(490d) Electrocatalytic Reductive Amination for Synthesis of Primary Amines | AIChE

(490d) Electrocatalytic Reductive Amination for Synthesis of Primary Amines

Authors 

Schiffer, Z. - Presenter, Massachusetts Institute of Technology
Manthiram, K., Massachusetts Institute of Technology
Ammonia is one of the largest volume commodity chemicals due to its use in the production of fertilizers, polymers, and specialty chemicals. Electrochemical routes to ammonia utilization in industrial chemical synthesis are appealing due to increasingly available distributed sources of renewable electricity. In this work, we investigate electrochemical utilization of ammonia to form carbon-nitrogen bonds. In particular, we explore an electrochemical analogue to reductive amination where a carbonyl group is converted into an amine. To study electrochemical reductive amination, we use benzaldehyde as a model carbonyl substrate and produce benzyl amine at ambient conditions by applying a reductive potential; the industrial equivalent conversion of benzaldehyde to benzyl amine proceeds at 100-150°C and 40-65 bar hydrogen gas. Previous research on electrochemical reductive amination focuses on outer-sphere processes for proof-of-concept synthesis of amines and the production of secondary amines, whereas we investigate an inner-sphere route.

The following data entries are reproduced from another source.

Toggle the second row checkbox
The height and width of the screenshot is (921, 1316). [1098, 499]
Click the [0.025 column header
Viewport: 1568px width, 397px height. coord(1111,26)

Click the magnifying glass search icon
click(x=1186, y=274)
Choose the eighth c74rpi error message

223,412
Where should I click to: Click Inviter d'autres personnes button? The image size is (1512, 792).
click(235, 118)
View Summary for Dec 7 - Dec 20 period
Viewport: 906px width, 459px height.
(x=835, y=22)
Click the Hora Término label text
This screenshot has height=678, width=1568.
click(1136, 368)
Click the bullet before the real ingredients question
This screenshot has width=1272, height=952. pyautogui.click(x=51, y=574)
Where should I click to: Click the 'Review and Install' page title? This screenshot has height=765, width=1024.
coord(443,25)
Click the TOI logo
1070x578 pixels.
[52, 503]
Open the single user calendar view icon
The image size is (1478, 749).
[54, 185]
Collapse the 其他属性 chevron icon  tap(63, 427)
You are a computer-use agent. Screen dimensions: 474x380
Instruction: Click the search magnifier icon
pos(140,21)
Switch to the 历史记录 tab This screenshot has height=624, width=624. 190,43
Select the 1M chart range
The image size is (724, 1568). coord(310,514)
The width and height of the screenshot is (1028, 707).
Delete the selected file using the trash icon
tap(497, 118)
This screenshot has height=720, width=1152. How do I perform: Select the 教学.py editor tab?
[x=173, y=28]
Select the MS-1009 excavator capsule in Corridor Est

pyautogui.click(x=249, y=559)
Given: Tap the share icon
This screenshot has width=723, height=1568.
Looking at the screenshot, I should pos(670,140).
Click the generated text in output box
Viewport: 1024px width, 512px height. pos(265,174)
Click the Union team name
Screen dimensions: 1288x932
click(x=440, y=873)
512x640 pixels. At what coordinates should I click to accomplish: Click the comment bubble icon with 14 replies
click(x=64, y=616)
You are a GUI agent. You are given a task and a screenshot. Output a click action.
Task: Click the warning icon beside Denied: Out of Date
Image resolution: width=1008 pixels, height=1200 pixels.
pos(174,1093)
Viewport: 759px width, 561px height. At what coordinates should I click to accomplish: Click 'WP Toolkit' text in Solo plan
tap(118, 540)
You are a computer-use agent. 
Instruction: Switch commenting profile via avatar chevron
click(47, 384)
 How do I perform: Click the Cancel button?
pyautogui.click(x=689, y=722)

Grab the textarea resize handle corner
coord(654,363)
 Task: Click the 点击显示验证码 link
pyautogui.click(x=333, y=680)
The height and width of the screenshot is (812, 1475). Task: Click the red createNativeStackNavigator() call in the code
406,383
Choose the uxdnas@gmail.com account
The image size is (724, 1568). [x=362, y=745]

In this work, we found that ammonia and benzaldehyde can be reacted under a reductive electrochemical potential to form benzyl amine. This reaction proceeds through an inner-sphere pathway that is extremely solvent and catalyst dependent. We achieved partial currents across metals ranging from 0.5 mA/cm2 to over 3 mA/cm2 and Faradaic efficiencies ranging from below 10% to above 70%, and we have developed a theoretical descriptor that describes the influence of catalyst on electrochemical activity. We also interrogated the mechanism for this reaction and found that the first electron transfer is the rate-determining step and that the reaction exhibits non-linear dependencies on some reactants such as the benzaldehyde substrate, indicating complexities arising from surface adsorbates and secondary reaction products. Through mechanistic understanding of this inner-sphere reaction, we can suggest routes toward improving its selectivity and expanding substrate scope to other nitrogen-containing chemicals.